If there had to be a sequel (and doesn't there always have to be a sequel?) to Gore Verbinski's surprise hit The Ring (based on the Japanese film Ringu), at least they got the director of Ringu and Ringu 2, Hideo Nakata, to direct it. The Ring Two, while not nearly the frightfest its predecessor was, is still a solid thriller with surprising emotional depth.

The trouble with The Ring Two is the same trouble that afflicts most horror sequels: those images and situations we found so unsettling in The Ring are now too familiar to have the same effect. After seeing them over and over, and parodized into silliness, they simply aren't that scary anymore.

The girl with the hair covering her face is still pretty creepy, but in the interest of the melodramatic storyline, Nakata lets us see part of her face, which takes away a lot of the mystery.
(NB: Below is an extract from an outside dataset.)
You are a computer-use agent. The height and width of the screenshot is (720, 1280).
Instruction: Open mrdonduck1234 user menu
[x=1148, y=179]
She's too sad and cute to be frightening -- at least until she starts climbing that rock wall.

Naomi Watts and David Dorfman return as Rachel and Aidan Keller, the mother and son trying to escape the events of the first film -- but, of course, not being allowed to. Samara is angry that her murderous attempts were foiled and is following them via the notorious videotape's new round of circulation.
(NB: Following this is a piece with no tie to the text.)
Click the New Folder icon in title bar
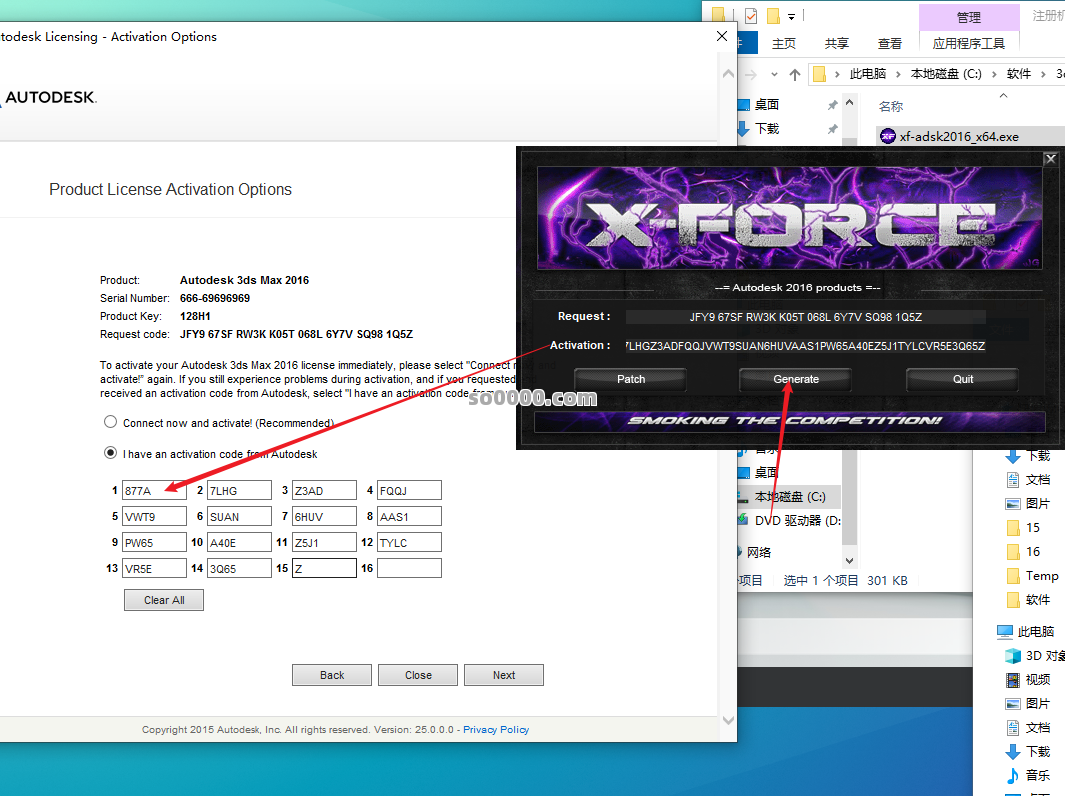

(Be sure to watch the 15-minute short film Rings -- available as an extra on the Ring Two DVD [as well as The Ring Collector's Edition] -- before the movie to get that story; it leads right into the opening of The Ring Two.) Luckily, returning screenwriter Ehren Kruger knows there is only so much you can do with this story, so he adds a new, organic subplot to flesh things out.
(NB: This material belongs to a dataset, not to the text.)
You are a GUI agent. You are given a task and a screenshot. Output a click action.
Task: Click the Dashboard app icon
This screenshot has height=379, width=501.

Which brings me to the main flaw of the picture: it's a little too fleshy, coming in at over two hours. (The deleted scenes show what was cut from the final print of what must have been a 150-page script.) But Dorfman's acting is wonderful to watch -- he has amazingly expressive eyes -- even though Watts isn't given much to do but run around and get wet again (not that I'm complaining). Though the plot is very different from Ringu 2, the original Japanese sequel, The Ring Two satisfies by upping the special effects quotient and by giving us characters to care about -- even that creepy little Samara.